Thank you. The 60P2 tank is where I will create the tree on the hill look with probably some HC, UG, dwark ricia or glosso as the ground cover. I haven't decided if I want subwassertang, fissidens fontanus, christmas moss or A. petite to form the leaves yet. Soon.


----------



## oldbonehead (Jul 18, 2011)

speedie408 said:


> NICE WOOD bro!


Thanks. This new arrangement gives it a bit more of the bristlecone look and I like it a lot. Just need to finalize a few things before I begin with the actual planting. I am considering picking up an Eheim 2234 and an Archaea 24" light.


----------



## madness (Jul 31, 2011)

oldbonehead said:


> Thanks. This new arrangement gives it a bit more of the bristlecone look and I like it a lot. Just need to finalize a few things before I begin with the actual planting. I am considering picking up an Eheim 2234 and an Archaea 24" light.


Hey would you mind if I used one of the pics of the tree on a hill driftwood when trying to describe what I am eventually looking for when trying to purchase a piece in the future? A lot easier to show a pic of the style than to explain it.


----------



## oldbonehead (Jul 18, 2011)

Sure, madness. Thanks for asking first.


----------



## oldbonehead (Jul 18, 2011)

*Updates for 9/15*

I added a tree looking manzie to 60P2 and moved the original driftwod more to the left and shifted the ohko stone to form a barrier between the two. I also trimmed about 1/2" of the original driftwood on the bottom to lower its height slightly.

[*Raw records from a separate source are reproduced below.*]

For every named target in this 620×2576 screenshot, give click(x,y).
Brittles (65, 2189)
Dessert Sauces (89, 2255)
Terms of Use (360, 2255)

I can't decide between Glosso or HC for this tank although I am leaning towards Glosso at the moment. I will then spot plant some Blyxa japonica and S. repens to vary the ground cover. To form the leaves, I will probably use Fissidens Fontanus on the driftwood and Subwassertang on the manzie with moss on its trunk.

Still looking for a few plants but did some orders just this week. Once I finalize the layout, I will then fill in the top inch with AS II Powder and push back the AS Normal in the front of the tank to fill that in with the Powder also.

Stay tune. Planting will start real soon.


----------



## oldbonehead (Jul 18, 2011)

Can anybody recommend a LED lighting solution for the 60P's? I am considering going with the Archaea 24" T5 HO but the reality of having to replace the bulbs every year is not getting me too thrilled. And if I buy a second Achaea lighting unit for my second 60P then now I will be replacing four bulbs annually. Sucks. I would prefer a LED solution but I don't want to pay a lot of money for it.

So here are my conditions for considering the LED lighting:
-it must be elegant since the placement of the tank might get located in a prominent location for guests to see
-I like for it to cost around the same price as the Archaea T5 HO (~$149)
-You have own the same device and are happy with it
-it must provide the equivalent ~2 WPG

Hopefully this is not too demanding of conditions and a viable solution is available? I'm not much into DIY so that is out of the question. Thanks for any help or suggestions.


----------



## 2in10 (Feb 8, 2011)

oldbonehead said:


> Can anybody recommend a LED lighting solution for the 60P's? I am considering going with the Archaea 24" T5 HO but the reality of having to replace the bulbs every year is not getting me too thrilled. And if I buy a second Achaea lighting unit for my second 60P then now I will be replacing four bulbs annually. Sucks. I would prefer a LED solution but I don't want to pay a lot of money for it.
> 
> So here are my conditions for considering the LED lighting:
> -it must be elegant since the placement of the tank might get located in a prominent location for guests to see
> ...


You don't need 2WPG with T5HO or LED.


From what I have seen on LED pricing there is nothing available that produces good enough light for plants at the price you want. Nice hard scape.


----------



## oldbonehead (Jul 18, 2011)

Thanks, 2in10 but what do you mean by "You don't need 2WPG with T5HO or LED"?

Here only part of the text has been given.